Stocks Ended Higher on Earnings Beats

U.S. stocks ended near session highs on Tuesday after Federal Reserve Chairman Ben Bernanke finished speaking and Wall Street’s gaze returned to solid results from Goldman Sachs Group Inc. (NYSE:GS) and Coca-Cola Co. (NYSE:KO). The Dow Jones industrial average was up 78.33 points, or 0.62 percent, at 12,805.54. The Standard & Poor’s 500 Index was up 10.03 points, or 0.74 percent, at 1,363.67. The Nasdaq Composite Index was up 13.10 points, or 0.45 percent, at 2,910.04.

Federal Reserve Chairman Ben Bernanke sketched out for members of Congress on Tuesday the weaker economic outlook and stressed that the central bank was prepared to take further action to try to give the recovery a jolt. Bernanke said that the reduction in the unemployment rate will likely be “frustratingly slow.”

Goldman posted a profit of $962 million, compared with a year-earlier profit of $1.09 billion. Earnings per share–reflecting the payment of preferred dividends–fell to $1.78 from $1.85 a year earlier. Analysts polled by Thomson Reuters expected $1.16 a share. Net revenue fell 9% to $6.63 billion. Analysts expected $6.28 billion in revenue.

Coca-Cola Co.’s (NYSE:KO) second-quarter earnings slipped 0.4% on higher costs, though increased unit case volume contributed to stronger-than- expected revenue growth. Coca-Cola reported a profit of $2.79 billion, or $1.21 a share, down from $2.8 billion, or $1.20 a share, a year earlier. Revenue rose 2.7% to $13.09 billion.

Yahoo Inc (YHOO) reported flat net revenue and a slight decline in profit during the second quarter. Yahoo’s second-quarter net income was $226.6 million, or 18 cents a share, down slightly from roughly $237 million, or 18 cents a share, in the year ago period. Net revenue was $1.081 billion in the three months ended June 30, compared to $1.076 billion at this time last year.

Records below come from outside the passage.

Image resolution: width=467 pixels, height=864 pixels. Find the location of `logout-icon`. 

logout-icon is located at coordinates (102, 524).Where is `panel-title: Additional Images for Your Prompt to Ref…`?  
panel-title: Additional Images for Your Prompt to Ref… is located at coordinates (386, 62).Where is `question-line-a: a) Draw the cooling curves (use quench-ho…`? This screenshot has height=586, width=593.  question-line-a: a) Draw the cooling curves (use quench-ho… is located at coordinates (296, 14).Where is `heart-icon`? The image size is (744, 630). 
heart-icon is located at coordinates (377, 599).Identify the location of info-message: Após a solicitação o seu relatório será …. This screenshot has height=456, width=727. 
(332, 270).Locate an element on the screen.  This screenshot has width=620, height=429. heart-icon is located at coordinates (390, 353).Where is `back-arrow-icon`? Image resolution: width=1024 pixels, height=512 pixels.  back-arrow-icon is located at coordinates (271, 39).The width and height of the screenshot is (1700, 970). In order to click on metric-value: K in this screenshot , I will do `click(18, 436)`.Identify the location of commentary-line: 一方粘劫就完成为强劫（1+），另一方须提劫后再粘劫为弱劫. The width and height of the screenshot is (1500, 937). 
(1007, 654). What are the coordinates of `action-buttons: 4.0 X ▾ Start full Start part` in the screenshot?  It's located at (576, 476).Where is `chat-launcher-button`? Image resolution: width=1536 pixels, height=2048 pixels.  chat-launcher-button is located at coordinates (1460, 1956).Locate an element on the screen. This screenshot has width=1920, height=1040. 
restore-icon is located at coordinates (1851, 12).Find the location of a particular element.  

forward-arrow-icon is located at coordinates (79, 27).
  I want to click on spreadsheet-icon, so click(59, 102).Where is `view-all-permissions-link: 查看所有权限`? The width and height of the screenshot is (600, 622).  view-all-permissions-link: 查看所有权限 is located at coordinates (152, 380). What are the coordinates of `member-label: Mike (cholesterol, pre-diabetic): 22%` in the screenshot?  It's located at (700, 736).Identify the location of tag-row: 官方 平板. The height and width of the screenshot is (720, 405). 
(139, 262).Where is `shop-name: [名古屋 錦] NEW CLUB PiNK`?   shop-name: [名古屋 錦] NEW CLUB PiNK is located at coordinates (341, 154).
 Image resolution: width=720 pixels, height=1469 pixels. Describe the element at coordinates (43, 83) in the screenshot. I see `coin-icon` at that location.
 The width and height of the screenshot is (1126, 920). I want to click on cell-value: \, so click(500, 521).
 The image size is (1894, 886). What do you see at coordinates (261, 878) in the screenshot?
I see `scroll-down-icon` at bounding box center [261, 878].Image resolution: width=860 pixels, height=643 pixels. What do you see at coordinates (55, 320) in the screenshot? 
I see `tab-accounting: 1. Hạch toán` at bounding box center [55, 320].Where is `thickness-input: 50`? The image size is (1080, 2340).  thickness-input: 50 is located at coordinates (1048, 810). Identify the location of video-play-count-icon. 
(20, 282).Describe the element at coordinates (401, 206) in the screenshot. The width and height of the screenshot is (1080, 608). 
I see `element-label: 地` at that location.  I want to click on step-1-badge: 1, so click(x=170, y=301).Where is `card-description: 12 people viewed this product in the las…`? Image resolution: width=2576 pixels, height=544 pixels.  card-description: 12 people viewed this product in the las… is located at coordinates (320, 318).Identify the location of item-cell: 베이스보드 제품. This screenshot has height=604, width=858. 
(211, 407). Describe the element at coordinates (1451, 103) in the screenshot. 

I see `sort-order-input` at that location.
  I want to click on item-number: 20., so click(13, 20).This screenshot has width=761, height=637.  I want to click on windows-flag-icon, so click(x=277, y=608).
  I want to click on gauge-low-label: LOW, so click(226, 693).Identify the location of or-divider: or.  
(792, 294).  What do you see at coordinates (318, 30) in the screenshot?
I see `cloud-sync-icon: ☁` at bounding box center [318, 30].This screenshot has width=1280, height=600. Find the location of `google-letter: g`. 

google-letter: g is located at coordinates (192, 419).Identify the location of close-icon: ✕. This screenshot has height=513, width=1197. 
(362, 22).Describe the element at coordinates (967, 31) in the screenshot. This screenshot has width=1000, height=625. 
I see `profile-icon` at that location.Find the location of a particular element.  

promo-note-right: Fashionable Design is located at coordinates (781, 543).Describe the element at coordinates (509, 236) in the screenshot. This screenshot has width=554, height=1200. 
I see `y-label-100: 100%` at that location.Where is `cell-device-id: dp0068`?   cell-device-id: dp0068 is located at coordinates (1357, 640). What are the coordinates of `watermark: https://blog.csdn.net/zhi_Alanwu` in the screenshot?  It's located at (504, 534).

Intel Corp.’s INTC +0.99%second-quarter profit fell 4.3% despite an increase in revenue as the chip maker logged a jump in operating expenses. Intel reported a profit of $2.83 billion, down from $2.95 billion a year earlier. Revenue improved 3.6% to $13.5 billion, in line with the company’s previous guidance of $13.1 billion to $14.1 billion.